Bölüm 46 (En Uzun Gece)

6.5K 482 15
                                    

Egemen

Soğuktu. Fazla soğuktu. Gecenin ikisinde oturduğumuz kaldırımda birbirimize daha çok sokulurken ağlamamak için kendimi zor tuttuğumu söyleyebilirdim. Gözlerimi ovuştururken, boğazımdaki yumru geçsin diye yutkunuyordum. Yaklaşık dört saattir bu haldeydik. 

"O iyi." dedi boğuk sesle belki bininci kez. Kafamı salladım ve iç çektim. "Kötülere bir şey olmaz." dedim Burak'ın omzuna kafamı yaslarken. Ne aramızdaki kırgınlık ne de konuşamadığımız şeyler o an pek umurumda değildi.

"Kafanın omzumda olması için kötü bir şey olmasına gerek yoktu." dedi hafif kıpırdanırken. Cevap vermedim ya da kafamı kaldırmadım. Ancak birkaç dakika sonra çalan telefon ile mecburen doğrulmuştu ve ben de kafamı kaldırmıştım. "Bora." dediğinde kafamı salladım ve açmasını istedim.
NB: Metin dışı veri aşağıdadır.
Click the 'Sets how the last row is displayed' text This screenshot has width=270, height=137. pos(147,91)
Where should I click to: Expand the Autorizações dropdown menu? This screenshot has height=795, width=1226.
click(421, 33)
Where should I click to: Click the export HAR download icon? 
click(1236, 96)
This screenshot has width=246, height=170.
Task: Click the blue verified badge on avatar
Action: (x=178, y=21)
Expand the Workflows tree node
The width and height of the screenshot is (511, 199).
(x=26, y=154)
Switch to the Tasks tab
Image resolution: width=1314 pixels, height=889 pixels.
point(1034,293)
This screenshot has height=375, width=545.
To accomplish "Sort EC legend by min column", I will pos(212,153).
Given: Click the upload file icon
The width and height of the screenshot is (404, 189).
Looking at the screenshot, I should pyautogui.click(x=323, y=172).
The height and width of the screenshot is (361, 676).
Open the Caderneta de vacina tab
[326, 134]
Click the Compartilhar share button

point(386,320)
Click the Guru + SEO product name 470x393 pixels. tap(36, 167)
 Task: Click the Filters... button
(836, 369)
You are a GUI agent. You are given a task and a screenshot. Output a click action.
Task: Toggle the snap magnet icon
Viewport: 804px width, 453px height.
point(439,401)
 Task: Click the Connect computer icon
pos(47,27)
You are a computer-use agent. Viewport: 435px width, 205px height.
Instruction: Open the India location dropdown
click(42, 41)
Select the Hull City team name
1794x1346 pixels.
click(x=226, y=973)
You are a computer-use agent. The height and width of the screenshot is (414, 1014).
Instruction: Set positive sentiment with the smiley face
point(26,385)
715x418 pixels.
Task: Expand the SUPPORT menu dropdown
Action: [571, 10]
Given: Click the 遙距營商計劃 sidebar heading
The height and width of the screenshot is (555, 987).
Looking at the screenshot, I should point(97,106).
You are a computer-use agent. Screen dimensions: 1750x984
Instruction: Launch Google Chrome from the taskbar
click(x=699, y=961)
Muhtemelen babamın durumuyla ilgili yeni bir şey vardı ve o yüzden arıyordu.

Anladığım kadarıyla amcamın babama karşı olan nefreti babam hastaneye düşene kadardı. Gariptir ki, olaylar zincirinin en başına baktığımızda yine sorumlusu kendisiydi. Babama her şeyi söylemese bugün kimse mağdur olmazdı belki de. Ama kendimi avutmak için yine de olsun diyordum, olan oldu. Ve artık onlar birbirini sevecek. 

"Bu iyi, tamam. Olsun olsun, sorun değil. Tamam. Haber verirsin."

Pür dikkat Burak'ı dinlerken ve mimiklerinden neler olduğunu çözmeye çalışırken çoktan konuşması sonlanmıştı. "Ne olmuş?" dedim biraz korkuyla ama yine de umutla. "Odaya almışlar bile." dedi yüzüne yayılan sırıtış ile. Soğuktan kasılan yüzüme can geldiğini hissettim o an. Anlamış gibi yaparak kafamı salladım ve ellerimle yüzümü ovuşturdum. Hissettiğim anlık rahatlama ile içimdeki acı hissinin de yok olması iyi gelmişti. Birkaç dakika sakinleşmek için öylece kaldım.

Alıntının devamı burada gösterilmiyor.